The year’s most popular action film was Mervyn LeRoy’s accurately told Thirty Seconds Over Tokyo featuring Spencer Tracy as ace flyer Jimmy Dolittle. It was nominated for its cinematography and special effects and won for the latter.

All of the films mentioned thus far have long been available on DVD with the exception of Wilson. The Warner Archive Collection has recently made available Clarence Brown’s The White Cliffs of Dover and Tay Garnett’s Mrs. Parkington.

Based on Alice Duer Miller’s poem, The White Cliffs of Dover opens with star Irene Dunne reciting the poem as she awaits the arrival in the hospital where she is a nurse of her injured son. The film then tells in flashback of the life of the American born woman who marries a British officer during a whirlwind courtship at the outbreak of World War I. Nominated for George Folsey’s meticulous cinematography the film might have as easily been nominated for its marvelous art direction and costume design as well as for the performances of Dunne and Gladys Cooper as her mother-in-law. The once in a lifetime cast also includes Roddy McDowall, Alan Marshall, Frank Morgan, Dame May Whitty, C. Aubrey Smith, Van Johnson, Peter Lawford and Elizabeth Taylor.

The best thing about Mrs. Parkington,which was nominated for Best Actress Greer Garson and Best Supporting Actress Agnes Moorehead, is its casting. Walter Pidgeon, Gladys Cooper, Edward Arnold and Cecil Kellaway are also on board in this rather oddly constructed “woman’s picture” in which an 80 year-old Garson reflects on her earlier life while her relatives wait for her to die so they can latch onto her money.

Not on DVD in the U.S., Clifford Odets’ morose None But the Lonely Heart is an important film if for no other reason than it contains one of only two Oscar nominated performances by Cary Grant and the performance that won Ethel Barrymore a much deserved Oscar as his poverty stricken mother.
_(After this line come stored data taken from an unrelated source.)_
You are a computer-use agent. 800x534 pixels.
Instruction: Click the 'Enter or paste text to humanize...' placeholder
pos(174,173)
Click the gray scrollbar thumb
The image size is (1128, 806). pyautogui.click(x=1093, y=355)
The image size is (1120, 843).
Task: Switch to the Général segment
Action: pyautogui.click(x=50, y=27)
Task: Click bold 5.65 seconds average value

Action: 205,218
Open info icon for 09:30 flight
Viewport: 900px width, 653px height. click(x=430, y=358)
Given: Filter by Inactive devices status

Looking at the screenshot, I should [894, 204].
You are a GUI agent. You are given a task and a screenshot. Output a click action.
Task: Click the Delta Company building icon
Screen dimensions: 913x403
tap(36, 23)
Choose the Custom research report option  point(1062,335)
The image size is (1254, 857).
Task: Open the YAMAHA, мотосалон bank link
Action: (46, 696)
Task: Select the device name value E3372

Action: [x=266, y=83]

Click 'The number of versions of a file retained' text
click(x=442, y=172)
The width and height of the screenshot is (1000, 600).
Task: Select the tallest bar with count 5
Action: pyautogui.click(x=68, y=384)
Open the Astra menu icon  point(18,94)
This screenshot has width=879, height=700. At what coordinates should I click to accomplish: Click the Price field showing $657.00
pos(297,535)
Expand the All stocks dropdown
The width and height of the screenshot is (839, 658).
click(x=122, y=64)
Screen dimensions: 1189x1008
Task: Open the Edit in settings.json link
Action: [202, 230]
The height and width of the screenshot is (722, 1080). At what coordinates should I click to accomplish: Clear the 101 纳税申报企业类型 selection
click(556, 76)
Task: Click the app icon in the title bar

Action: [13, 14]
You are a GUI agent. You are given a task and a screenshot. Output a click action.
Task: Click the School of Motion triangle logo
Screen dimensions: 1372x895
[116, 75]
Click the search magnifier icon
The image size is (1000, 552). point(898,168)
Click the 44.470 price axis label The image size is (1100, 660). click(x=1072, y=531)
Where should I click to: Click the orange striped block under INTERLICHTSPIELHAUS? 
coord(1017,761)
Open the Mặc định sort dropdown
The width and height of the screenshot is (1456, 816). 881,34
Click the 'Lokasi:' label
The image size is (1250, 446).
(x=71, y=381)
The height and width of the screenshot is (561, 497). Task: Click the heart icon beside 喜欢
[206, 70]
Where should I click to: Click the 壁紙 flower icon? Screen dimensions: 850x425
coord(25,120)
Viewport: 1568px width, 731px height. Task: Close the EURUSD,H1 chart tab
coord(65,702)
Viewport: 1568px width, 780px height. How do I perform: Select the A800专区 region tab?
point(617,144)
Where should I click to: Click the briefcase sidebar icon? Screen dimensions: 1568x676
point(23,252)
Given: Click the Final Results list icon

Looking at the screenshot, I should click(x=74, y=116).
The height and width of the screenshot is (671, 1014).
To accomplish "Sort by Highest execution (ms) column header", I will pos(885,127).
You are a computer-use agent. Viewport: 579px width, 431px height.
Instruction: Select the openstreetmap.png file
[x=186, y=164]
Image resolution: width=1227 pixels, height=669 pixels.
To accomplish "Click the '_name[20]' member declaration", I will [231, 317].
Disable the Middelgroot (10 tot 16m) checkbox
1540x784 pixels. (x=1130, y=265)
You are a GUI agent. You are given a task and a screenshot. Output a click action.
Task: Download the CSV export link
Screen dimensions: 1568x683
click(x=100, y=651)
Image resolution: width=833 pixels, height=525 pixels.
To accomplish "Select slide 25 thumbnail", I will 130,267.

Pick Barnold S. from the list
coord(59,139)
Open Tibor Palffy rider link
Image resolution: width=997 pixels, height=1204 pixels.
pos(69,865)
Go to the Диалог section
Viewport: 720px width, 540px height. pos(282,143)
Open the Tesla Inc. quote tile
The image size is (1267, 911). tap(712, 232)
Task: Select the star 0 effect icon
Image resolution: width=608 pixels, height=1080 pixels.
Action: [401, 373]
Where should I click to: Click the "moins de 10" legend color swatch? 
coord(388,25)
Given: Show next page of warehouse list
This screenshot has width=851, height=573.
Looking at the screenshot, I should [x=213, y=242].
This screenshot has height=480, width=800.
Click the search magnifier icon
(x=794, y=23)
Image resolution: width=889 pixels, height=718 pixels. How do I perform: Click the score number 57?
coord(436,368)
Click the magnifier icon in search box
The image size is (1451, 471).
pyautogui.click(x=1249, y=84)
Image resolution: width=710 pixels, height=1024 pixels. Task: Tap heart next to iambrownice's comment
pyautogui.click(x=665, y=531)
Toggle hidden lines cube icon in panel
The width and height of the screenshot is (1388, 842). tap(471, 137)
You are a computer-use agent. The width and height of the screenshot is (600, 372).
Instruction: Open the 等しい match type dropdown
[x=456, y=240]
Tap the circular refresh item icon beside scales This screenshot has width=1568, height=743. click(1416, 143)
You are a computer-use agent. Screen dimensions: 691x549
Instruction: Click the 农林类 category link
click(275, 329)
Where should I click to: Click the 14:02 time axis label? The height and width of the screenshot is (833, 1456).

New DVD releases worth your time include Michael Heneke’s Oscar nominated The White Ribbon and Jon Amiel’s Creation with Paul Bettany and Jennifer Connelly as Charles and Emma Darwin. I forgot to mention last week that Michael Hoffman’s The Last Station with Christopher Plummer and Helen Mirren in their Oscar nominated turns as Leo Tolstoy and his wife Sofya is now available and well worth a look.